**提示文:**
►

本来であれば、terraformのコードを書いて、アーキテクチャー図を作成するのが一般的ですが、今回は、Difyを使って、ローコードで、簡単に作成できるか挑戦してみたいと思います。
今回は、terraformのディレクトリ構成や、moduleの使い方、stateの保存先などを細かく指定し、それらのsampleコードの出力をし、それと同時に、アーキテクチャー図を作成することを試してみたいと思います。 これらをDifyを使って、どの程度の効率化ができるかを試してみたいと思います。
difyは以下のようなフローで作成していきます。
- インプットとして、terraformのコードで出力したい構成を指示
- diagramをDifyのナレッジとして取得
- これらを元に、terraformのコード生成並び、アーキテクチャー図を生成する
プロンプトとしては以下になります。
terraformのソースコードを作って
環境は、devとprdの2つを別々にできるように
依存ファイルはterraform.tfvarsに設定して
例えば、public_subnets_cidrやavailability_zonesは、terraform.tfvarsに設定して
moduleはmodules配下に作成して
vpcの以下のmoduleを作って
public subnetを2つ作って
azは、ap-northeast-1のaとcを使って
internet gatewayとalbを繋いで
albからpublic subnetにアクセスできるように設定して
albの以下のmoduleを作って
albはpublic subnet内に作って
albは固定でokのレスポンスを設定して
HTTPでアクセスできるalbとseculity groupを作って
environments/dev/vpc/** のような階層で作って
以下は必ず結果として出力して
environments/dev/vpc/terraform.tfvars
environments/dev/vpc/variables.tfvars
stateの保存先は、s3を利用して、環境とコンポーネント単位にキーを設定して
例えば、keyは "dev/vpc/terraform.tfstate" と "dev/alb/terraform.tfstate" として
tfstate間は、dataを使って参照して
environments/dev/alb/terraform.tfvarsの
vpc_idの参照は、albのdataを参照してください
かなり雑な命令になってます。本来であれば、もう少し細かく指示するべきですが、今回は、簡単なサンプルを作成するため、このような指示になりました。 実現したかった点としては、terraformのコードを作成する際に、moduleを使って、環境ごとに変数を設定できるようにしたかったです。また、stateの保存先をs3にして、dataを使って参照することで、環境ごとにtfstateを分けることができるようにしたかったので、その点を意識して作成しました。

◄

**課題 A:**
提示文について、次の問いに答えなさい。
(i) フローで、Difyのナレッジとして取得するものは何か。
(ii) プロンプトで、azに使うよう指定されているものは何か。
(iii) stateの保存先には何を利用すると指示されているか。
**課題 B:** 提示文のうち、「本来であれば、terrafo」から始まり「かを試してみたいと思います。」までの部分を、一字も変えずに書き写しなさい。

**抜粋データ:**
►

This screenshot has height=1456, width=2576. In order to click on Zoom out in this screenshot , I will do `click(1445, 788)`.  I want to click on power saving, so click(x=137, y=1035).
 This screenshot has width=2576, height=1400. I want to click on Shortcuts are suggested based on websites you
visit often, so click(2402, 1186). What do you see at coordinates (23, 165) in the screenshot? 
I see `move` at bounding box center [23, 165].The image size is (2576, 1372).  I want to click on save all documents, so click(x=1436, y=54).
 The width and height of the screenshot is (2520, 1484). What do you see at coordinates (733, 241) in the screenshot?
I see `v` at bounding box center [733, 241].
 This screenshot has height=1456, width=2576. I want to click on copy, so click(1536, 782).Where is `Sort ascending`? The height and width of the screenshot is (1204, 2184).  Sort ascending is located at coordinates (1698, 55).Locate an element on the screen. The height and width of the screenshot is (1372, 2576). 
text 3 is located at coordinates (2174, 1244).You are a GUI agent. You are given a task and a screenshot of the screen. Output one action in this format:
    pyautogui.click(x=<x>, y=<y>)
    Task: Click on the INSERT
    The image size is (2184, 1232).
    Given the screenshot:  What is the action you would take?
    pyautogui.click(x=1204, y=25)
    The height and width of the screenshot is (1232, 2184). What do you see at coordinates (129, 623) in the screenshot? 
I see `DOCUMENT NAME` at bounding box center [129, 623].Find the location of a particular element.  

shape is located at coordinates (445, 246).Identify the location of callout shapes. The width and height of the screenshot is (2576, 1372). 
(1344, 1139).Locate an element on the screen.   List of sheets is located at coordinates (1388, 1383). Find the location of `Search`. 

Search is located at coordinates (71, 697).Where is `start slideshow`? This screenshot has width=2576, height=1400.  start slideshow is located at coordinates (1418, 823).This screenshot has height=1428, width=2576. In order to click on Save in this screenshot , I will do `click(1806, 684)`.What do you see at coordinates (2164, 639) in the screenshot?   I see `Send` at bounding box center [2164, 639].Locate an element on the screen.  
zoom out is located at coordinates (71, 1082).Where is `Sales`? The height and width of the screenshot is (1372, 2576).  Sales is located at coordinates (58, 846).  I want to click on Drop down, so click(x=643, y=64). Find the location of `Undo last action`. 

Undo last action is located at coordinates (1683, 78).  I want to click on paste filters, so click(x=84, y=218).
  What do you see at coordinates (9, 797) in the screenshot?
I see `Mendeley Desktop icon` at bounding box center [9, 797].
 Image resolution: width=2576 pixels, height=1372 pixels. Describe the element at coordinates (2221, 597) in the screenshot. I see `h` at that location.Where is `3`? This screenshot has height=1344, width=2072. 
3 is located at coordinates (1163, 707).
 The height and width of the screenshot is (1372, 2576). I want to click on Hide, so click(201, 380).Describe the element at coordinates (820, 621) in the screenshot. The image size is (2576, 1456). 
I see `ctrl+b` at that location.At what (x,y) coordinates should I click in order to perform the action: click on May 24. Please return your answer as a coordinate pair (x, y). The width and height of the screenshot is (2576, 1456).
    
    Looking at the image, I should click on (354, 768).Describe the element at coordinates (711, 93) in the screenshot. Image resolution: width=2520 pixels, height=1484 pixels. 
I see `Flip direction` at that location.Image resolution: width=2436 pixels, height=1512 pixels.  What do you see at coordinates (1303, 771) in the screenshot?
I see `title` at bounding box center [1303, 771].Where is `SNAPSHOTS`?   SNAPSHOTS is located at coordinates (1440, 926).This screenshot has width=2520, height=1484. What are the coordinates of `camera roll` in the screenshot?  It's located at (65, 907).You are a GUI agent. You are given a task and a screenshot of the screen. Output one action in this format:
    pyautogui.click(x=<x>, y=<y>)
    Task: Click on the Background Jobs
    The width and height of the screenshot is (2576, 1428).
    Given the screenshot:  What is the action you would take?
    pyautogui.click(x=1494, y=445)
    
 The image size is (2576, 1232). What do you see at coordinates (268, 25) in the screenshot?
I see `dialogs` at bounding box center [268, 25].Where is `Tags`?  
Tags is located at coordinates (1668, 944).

◄

**解答 A:**
(i) diagram
(ii) ap-northeast-1のaとc
(iii) s3

**解答 B:**
本来であれば、terraformのコードを書いて、アーキテクチャー図を作成するのが一般的ですが、今回は、Difyを使って、ローコードで、簡単に作成できるか挑戦してみたいと思います。
今回は、terraformのディレクトリ構成や、moduleの使い方、stateの保存先などを細かく指定し、それらのsampleコードの出力をし、それと同時に、アーキテクチャー図を作成することを試してみたいと思います。 これらをDifyを使って、どの程度の効率化ができるかを試してみたいと思います。